The Dominion Post
TV show let friends share taste of Laos
Despite being geographically separated for much of their adult friendship, cooking duo Dai Phonevilay and Dal Philavong have kept in touch over their shared love of Laotian food, writes Sarah Catherall.
THEIR names are uncannily similar, they’re best friends and busy mums and both came to New Zealand as refugees from the same part of Laos. But when it comes to cooking together in the kitchen, Dai Phonevilay and Dal Philavong are absolute yin and yang. In person, too, the former My Kitchen Rules contestants are polar opposites. Sitting with her two-year-old daughter, Journey, Phonevilay is bubbly and does most of the talking for the cooking duo, while the quietlyspoken Philavong says: ‘‘I only say what I need to say.’’
As semifinalists on the debut My Kitchen Rules, and getting two 10/10s from the judges, the pair are in the throes of launching their first line of Laotian cooking sauces, Taste Laos. They’re also running cooking courses – on Friday, they taught participants at Wellington’s Social Cooking School how to make their Pork Larb and Sticky Rice dish, a version of the national Laos dish that earned them top marks on the television show.

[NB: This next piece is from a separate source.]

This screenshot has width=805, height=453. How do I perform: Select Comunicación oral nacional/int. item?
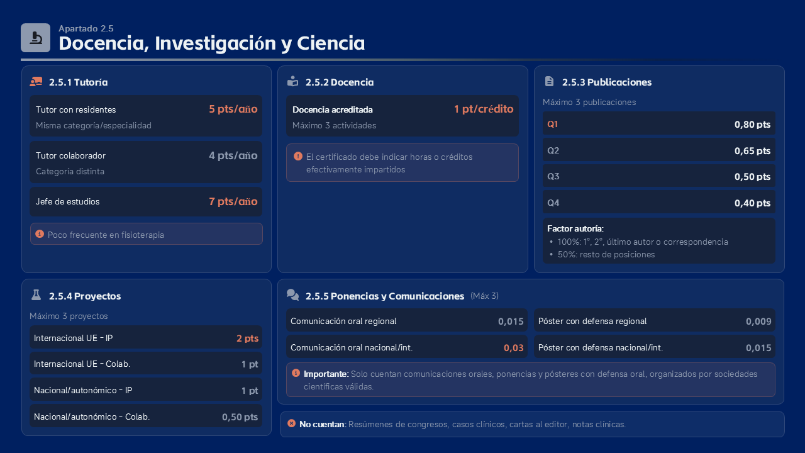click(x=407, y=347)
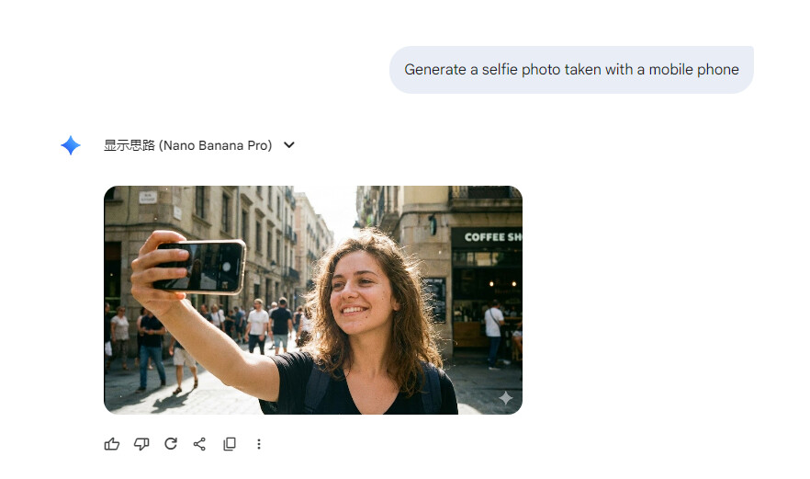Open the three-dot more options menu
The width and height of the screenshot is (810, 479).
(x=259, y=444)
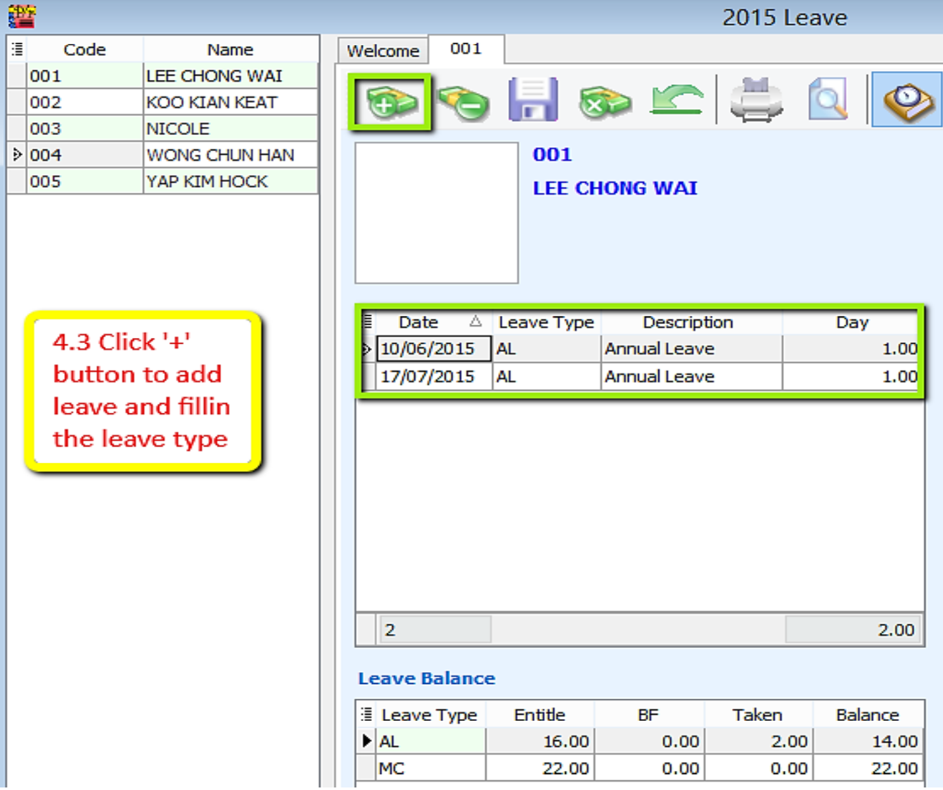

They’ve got busy days ahead, with plans to officially unveil their cooking sauces, marinades and meal kits at the Wellington Wine and Food Festival next month. Based in Porirua, Phonevilay says: ‘‘I feel like I’m living the dream. I’m cooking with my best friend and we’re going into business together. We’ve got the recipe for success.
But it was Philavong’s idea to take their combined love of Laotian food and air their talent on television. Meeting as primary school students through the Laotian community, they became close friends as adults, and over the years they’ve shared a love of cooking.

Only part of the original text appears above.